Dysprosium Nanoparticles - Properties, Applications

Dysprosium is a Block F, Period 6 element. It is a rare earth element with very high magnetic strength. Dysprosium is not found in nature as a free element; however it is found in several minerals such as blomstrandine, gadolinite, monazite, euxenite, fergusonite, polycrase and xenotime.

The morphology of dysprosium nanoparticles is spherical, and their appearance is a silvery black powder. Dysprosium nanoparticles are graded as flammable solids. The recommended precaution is to avoid contact with skin and eyes

Chemical Properties

The chemical properties of dysprosium nanoparticles are outlined in the following table.

Chemical Data
Chemical symbol Dy
CAS No. 7429-91-6
Group 3
Electronic configuration [Xe] 4f10 6s2

Physical Properties

The physical properties of dysprosium nanoparticles are given in the following table.

Properties Metric Imperial
Density 8.55 g/cm3 0.00030 lb/in3
Molar mass 162.5 g/mol -

Thermal Properties

The thermal properties of dysprosium nanoparticles are provided in the table below.

Properties Metric Imperial
Melting point 1412°C 2574°F
Boiling point 2567°C 4653°F

Manufacturing Process

Dysprosium nanoparticles can be produced by alkalide reduction at subambient temperatures. The magnetization of Dy nanoparticles is blocked below 9 and 20 K. Then the samples are annealed at 1000°C (1832°F) for 4 h.
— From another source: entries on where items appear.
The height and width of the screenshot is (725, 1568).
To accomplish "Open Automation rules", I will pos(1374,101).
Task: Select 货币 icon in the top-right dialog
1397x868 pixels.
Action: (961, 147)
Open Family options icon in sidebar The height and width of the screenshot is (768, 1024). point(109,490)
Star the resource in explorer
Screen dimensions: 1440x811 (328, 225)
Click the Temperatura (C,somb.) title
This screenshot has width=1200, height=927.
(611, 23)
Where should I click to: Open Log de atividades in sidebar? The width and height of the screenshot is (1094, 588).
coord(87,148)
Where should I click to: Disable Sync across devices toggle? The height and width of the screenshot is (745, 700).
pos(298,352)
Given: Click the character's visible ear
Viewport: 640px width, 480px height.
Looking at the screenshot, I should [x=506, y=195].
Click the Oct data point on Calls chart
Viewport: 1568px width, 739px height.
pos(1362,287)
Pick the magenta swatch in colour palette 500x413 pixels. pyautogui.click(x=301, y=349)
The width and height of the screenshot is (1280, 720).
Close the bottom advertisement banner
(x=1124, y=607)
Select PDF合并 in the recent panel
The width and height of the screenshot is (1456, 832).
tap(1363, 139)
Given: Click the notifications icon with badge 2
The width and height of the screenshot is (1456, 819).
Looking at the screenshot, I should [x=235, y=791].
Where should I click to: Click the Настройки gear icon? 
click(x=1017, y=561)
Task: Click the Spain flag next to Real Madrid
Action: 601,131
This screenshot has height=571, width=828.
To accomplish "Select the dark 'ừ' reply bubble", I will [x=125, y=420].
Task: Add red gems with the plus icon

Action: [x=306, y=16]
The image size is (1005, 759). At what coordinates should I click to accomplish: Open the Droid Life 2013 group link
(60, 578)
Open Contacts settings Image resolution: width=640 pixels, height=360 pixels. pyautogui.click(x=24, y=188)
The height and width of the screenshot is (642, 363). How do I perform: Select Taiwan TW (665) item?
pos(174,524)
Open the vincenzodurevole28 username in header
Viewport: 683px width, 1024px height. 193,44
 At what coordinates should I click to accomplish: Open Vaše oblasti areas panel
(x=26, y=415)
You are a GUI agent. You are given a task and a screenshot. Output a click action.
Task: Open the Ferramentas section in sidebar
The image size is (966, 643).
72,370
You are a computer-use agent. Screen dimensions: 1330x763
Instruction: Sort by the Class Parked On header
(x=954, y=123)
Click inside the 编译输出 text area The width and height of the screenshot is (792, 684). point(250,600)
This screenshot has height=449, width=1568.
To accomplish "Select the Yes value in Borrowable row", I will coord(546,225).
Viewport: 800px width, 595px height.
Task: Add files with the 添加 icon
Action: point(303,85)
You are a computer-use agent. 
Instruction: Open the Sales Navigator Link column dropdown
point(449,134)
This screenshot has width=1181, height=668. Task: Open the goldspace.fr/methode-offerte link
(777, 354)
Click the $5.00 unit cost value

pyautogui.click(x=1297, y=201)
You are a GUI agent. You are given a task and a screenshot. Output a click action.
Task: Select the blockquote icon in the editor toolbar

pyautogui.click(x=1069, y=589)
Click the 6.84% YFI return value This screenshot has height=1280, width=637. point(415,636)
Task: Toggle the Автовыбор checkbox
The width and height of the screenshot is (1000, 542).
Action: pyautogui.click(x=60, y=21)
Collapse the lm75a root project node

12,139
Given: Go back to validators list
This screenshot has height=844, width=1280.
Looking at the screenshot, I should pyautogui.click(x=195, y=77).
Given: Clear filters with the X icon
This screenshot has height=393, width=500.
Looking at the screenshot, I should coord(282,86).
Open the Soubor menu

The magnetic entropy curves produced from magnetization data are consistent with that of a paramagnet, thus enabling production of large values at low temperatures due to the high effective moment of Dy.


The key applications for dysprosium nanoparticles are as follows:

  • As a dopant in glass and optical fibers, and in phosphors, nanophosphors and doped phosphorous nanoparticles
  • It is added to many advanced optical applications as it emits 470-500 nm and 570-600nm wavelengths

Further research to exploit the properties of their potential areas of application is ongoing, and compounds such as dysprosium oxide and dysprosium fluoride can also have numerous applications in nanoparticle form.